------ SELECTED EXCERPT ------

JIS News

A two-day conference of banana workers and trade unionists hailing from the Caribbean, got underway today at the Alhambra Inn Hotel in Kingston.The meeting, hosted by the International Union of Food Caribbean (IUF), will discuss the protection of the rights of workers within the sector and the trade agreements between developing and developed nations. Among the countries represented are Belize, Dominica, Grenada, St. Vincent and the Grenadines andSt. Lucia.
Agriculture Minister, Roger Clarke, in his remarks at today’s opening, noted that the local industry was faced with a number of challenges such as loss of export earnings due to last September’s hurricane, which caused significant damage to the sector and obliterated fields.
In addition, he pointed out that the sector had to deal with susceptibility to diseases such as moko and leaf spot and the strict requirements of the European Union regarding the export of the fruit.
In spite of these obstacles, the Agriculture Minister said that the industry remained an important income generator for Jamaica, with average export earnings of US$26 million, with over 40,000 tonnes of the fruit being sent abroad.
Turning to labour environment, Minister Clarke indicated that the improvement of relations between trade unions and banana employers was an important ingredient in bettering the rights of workers.
He noted that Jamaican banana employees worked under better conditions than employees in most other countries that he had visited, but said that the marketplace still remained competitive.
In her address, Agricultural Coordinator of the IUF, Sue Longley, urged the government to move quickly to ratify the Convention Concerning Safety and Health in Agriculture. The Convention emerged from the International Labour Conference in Geneva, Switzerland in 2001.
She said the ratification of the Convention would result in a standardised, universal working environment for persons in the agricultural sector and ensure that their basic rights were preserved. She noted that the two-days of talks were, “to ensure that banana workers in the Caribbean have a stronger voice in negotiations.”
The meeting continues tomorrow (Jan. 20), with discussions focussed on gender and women issues; health and safety in the banana sector; and international banana work.

------ RECORD SET ------

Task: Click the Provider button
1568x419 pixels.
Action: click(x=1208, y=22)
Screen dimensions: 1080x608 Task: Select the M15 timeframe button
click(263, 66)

------

WHAT NEEDS TO BE DONE:
Reproduce word for word the part of the news report on the Caribbean banana workers' conference that opens with the words "In her address, Agricultural" and closes with "Switzerland in 2001.". You can set the material aside; it isn't needed.

EXPECTED ANSWER:
In her address, Agricultural Coordinator of the IUF, Sue Longley, urged the government to move quickly to ratify the Convention Concerning Safety and Health in Agriculture. The Convention emerged from the International Labour Conference in Geneva, Switzerland in 2001.